2020); Bohart v. CBRE, Inc., 2018 WL 1134434, at *2-3 (D. Colo. Feb. 28, 2018); Scales v. SSC Winston-Salem Operating Co., LLC, 2017 WL 4467278, at *1 n.1 (M.D. N.C. Oct. 5, 2017); Cumming v. Indep. Health Ass’n, Inc., 2014 WL 3533460, at *1 (W.D. N.Y. July 16, 2014).

-2- which was not justified. After that, Davis said, the defendant also placed on her paystub credit for tips that she did not receive, thereby increasing the taxes withheld from her pay. Davis further alleges that the defendant created a hostile work environment against her by encouraging other employees to treat her differently.

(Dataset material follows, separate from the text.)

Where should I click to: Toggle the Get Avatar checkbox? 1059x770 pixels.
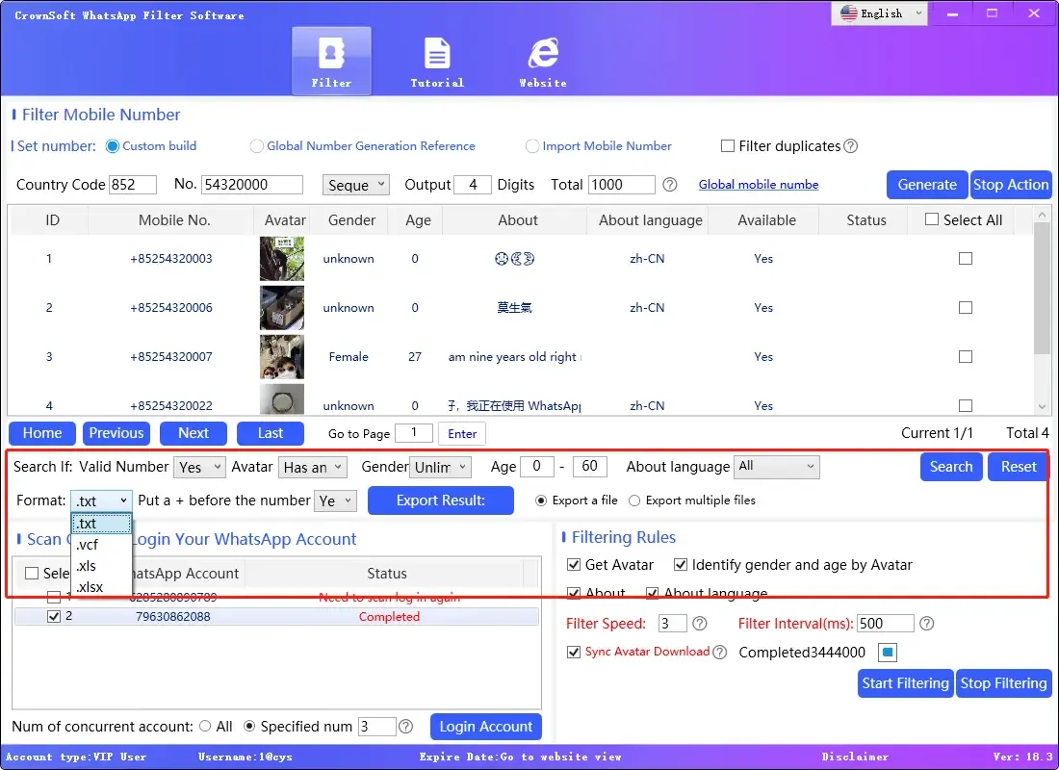point(575,565)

The defendant has provided the Declaration Of Brian Spencer, (Docket Item 19- 2) (“Spencer Declaration”), in support of the Motion. In this declaration, Spencer stated that he is the President of Young & Associates, Inc., which owns and operates Shoney’s restaurants in Southwest Virginia and one restaurant in Johnson City, Tennessee. According to Spencer, the operation of Young & Associates, Inc.’s, restaurants has an impact on interstate commerce, in that it regularly provides meals for customers traveling and/or residing outside of Virginia, purchases food and supplies from vendors and suppliers outside of Virginia, facilitates point-of-sale transactions with credit card companies and financial institutions located outside of Virginia and hires employees who reside outside of Virginia.

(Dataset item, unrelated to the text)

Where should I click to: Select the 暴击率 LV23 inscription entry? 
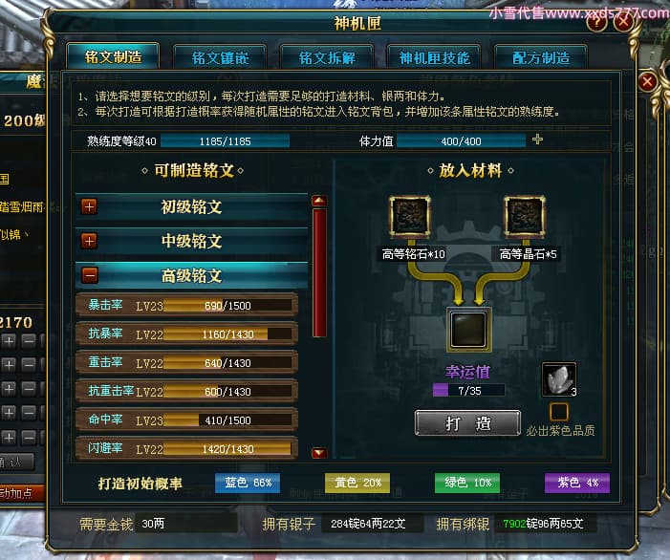coord(186,306)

Spencer stated that Davis was hired on August 17, 2016, to work in the defendant’s Bristol, Virginia, restaurant, where she remained an employee until the restaurant closed due to the COVID-19 pandemic in 2020. When Davis was hired, Spencer said, the defendant utilized the services of Strategic Outsourcing, Inc., (“SOI”), a professional employment organization, to handle various payroll, human resourcing and other administrative tasks. Spencer said that, when Davis was hired, she executed an employment agreement with SOI, which was attached to the Spencer Declaration as Exhibit A. (Docket Item No. 19-2 at 5.)

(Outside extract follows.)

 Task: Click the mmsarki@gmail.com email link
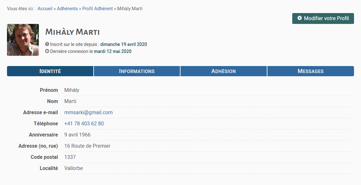pyautogui.click(x=88, y=112)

-3- This document is entitled, “Section 3 – Assigned Employee Acknowledgments” and contains, in part, the following language:

Strategic Outsourcing, Inc. … and the business for which you perform services (Company) are parties to an agreement under which SOI provides services to Company. As part of this arrangement you will be paid as an assigned employee through SOI for work you perform for and under the direction of Company, and you may also be able to participate in certain benefits offered through SOI. No modification to this page as originally written will be effective. Please sign below: … I and SOI mutually agree that any legal dispute involving SOI, Company, or any benefit plan, insurer, employee, officer, or director of SOI or Company arising from or relating to my employment, wages, leave, employee benefits, application for employment, or termination from employment will be resolved exclusively through binding arbitration before a neutral arbitrator heard in the capital or largest city of the state in which I work or another mutually agreed location. The arbitrator will be appointed according to the rules of a neutral, mutually agreeable, commercially reasonable arbitration service, have the authority to grant the same remedies that would be available in a court of law (and no more), and be bound by the same rules of evidence as a federal court. The arbitrator will resolve the dispute solely upon the law applicable to the claims, evidenced [sic] adduced, and defenses raised, granting relief on no other basis, and may grant summary disposition or disposition on the pleadings. The arbitrator will render a reasoned written decision, and if an applicable statue requires fees or costs to be shifted the arbitrator can enforce such requirements. If a matter is heard in court and not arbitration for any reason. I and SOI mutually waive any right to a jury trial. Nothing herein prohibits me from complaining to government agencies or cooperating with their investigations as authorized by law.